▶ _Given records_
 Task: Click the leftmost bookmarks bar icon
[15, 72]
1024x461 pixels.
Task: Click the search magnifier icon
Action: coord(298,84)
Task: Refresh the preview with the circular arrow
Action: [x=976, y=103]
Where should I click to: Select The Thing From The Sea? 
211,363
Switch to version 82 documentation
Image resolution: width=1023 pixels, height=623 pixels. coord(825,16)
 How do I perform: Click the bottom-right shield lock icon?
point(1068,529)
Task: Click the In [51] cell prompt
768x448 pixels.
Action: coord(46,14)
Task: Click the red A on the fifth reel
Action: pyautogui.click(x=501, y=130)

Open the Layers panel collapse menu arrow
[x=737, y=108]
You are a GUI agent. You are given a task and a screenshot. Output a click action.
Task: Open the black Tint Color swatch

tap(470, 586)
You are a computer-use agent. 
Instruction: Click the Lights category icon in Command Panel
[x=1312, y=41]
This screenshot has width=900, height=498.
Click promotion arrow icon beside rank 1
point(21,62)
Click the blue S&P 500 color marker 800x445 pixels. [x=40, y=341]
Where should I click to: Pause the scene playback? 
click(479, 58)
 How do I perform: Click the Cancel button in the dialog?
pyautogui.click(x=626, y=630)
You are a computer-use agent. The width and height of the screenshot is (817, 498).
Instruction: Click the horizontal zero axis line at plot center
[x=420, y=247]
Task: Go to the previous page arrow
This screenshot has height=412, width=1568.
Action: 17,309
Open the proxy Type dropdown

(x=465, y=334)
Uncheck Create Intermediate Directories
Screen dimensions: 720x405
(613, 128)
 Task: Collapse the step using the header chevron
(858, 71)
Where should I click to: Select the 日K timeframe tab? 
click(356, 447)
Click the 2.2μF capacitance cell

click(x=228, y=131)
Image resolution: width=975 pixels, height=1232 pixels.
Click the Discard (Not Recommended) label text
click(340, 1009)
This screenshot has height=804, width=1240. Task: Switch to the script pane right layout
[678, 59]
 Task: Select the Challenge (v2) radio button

▶ _Exercise instructions_
Write down every record shown above precisely.

▶ _Answer to the exercise_
 Task: Click the leftmost bookmarks bar icon
[15, 72]
1024x461 pixels.
Task: Click the search magnifier icon
Action: coord(298,84)
Task: Refresh the preview with the circular arrow
Action: [x=976, y=103]
Where should I click to: Select The Thing From The Sea? 
211,363
Switch to version 82 documentation
Image resolution: width=1023 pixels, height=623 pixels. coord(825,16)
 How do I perform: Click the bottom-right shield lock icon?
point(1068,529)
Task: Click the In [51] cell prompt
768x448 pixels.
Action: coord(46,14)
Task: Click the red A on the fifth reel
Action: pyautogui.click(x=501, y=130)

Open the Layers panel collapse menu arrow
[x=737, y=108]
You are a GUI agent. You are given a task and a screenshot. Output a click action.
Task: Open the black Tint Color swatch

tap(470, 586)
You are a computer-use agent. 
Instruction: Click the Lights category icon in Command Panel
[x=1312, y=41]
This screenshot has width=900, height=498.
Click promotion arrow icon beside rank 1
point(21,62)
Click the blue S&P 500 color marker 800x445 pixels. [x=40, y=341]
Where should I click to: Pause the scene playback? 
click(479, 58)
 How do I perform: Click the Cancel button in the dialog?
pyautogui.click(x=626, y=630)
You are a computer-use agent. The width and height of the screenshot is (817, 498).
Instruction: Click the horizontal zero axis line at plot center
[x=420, y=247]
Task: Go to the previous page arrow
This screenshot has height=412, width=1568.
Action: 17,309
Open the proxy Type dropdown

(x=465, y=334)
Uncheck Create Intermediate Directories
Screen dimensions: 720x405
(613, 128)
 Task: Collapse the step using the header chevron
(858, 71)
Where should I click to: Select the 日K timeframe tab? 
click(356, 447)
Click the 2.2μF capacitance cell

click(x=228, y=131)
Image resolution: width=975 pixels, height=1232 pixels.
Click the Discard (Not Recommended) label text
click(340, 1009)
This screenshot has height=804, width=1240. Task: Switch to the script pane right layout
[678, 59]
 Task: Select the Challenge (v2) radio button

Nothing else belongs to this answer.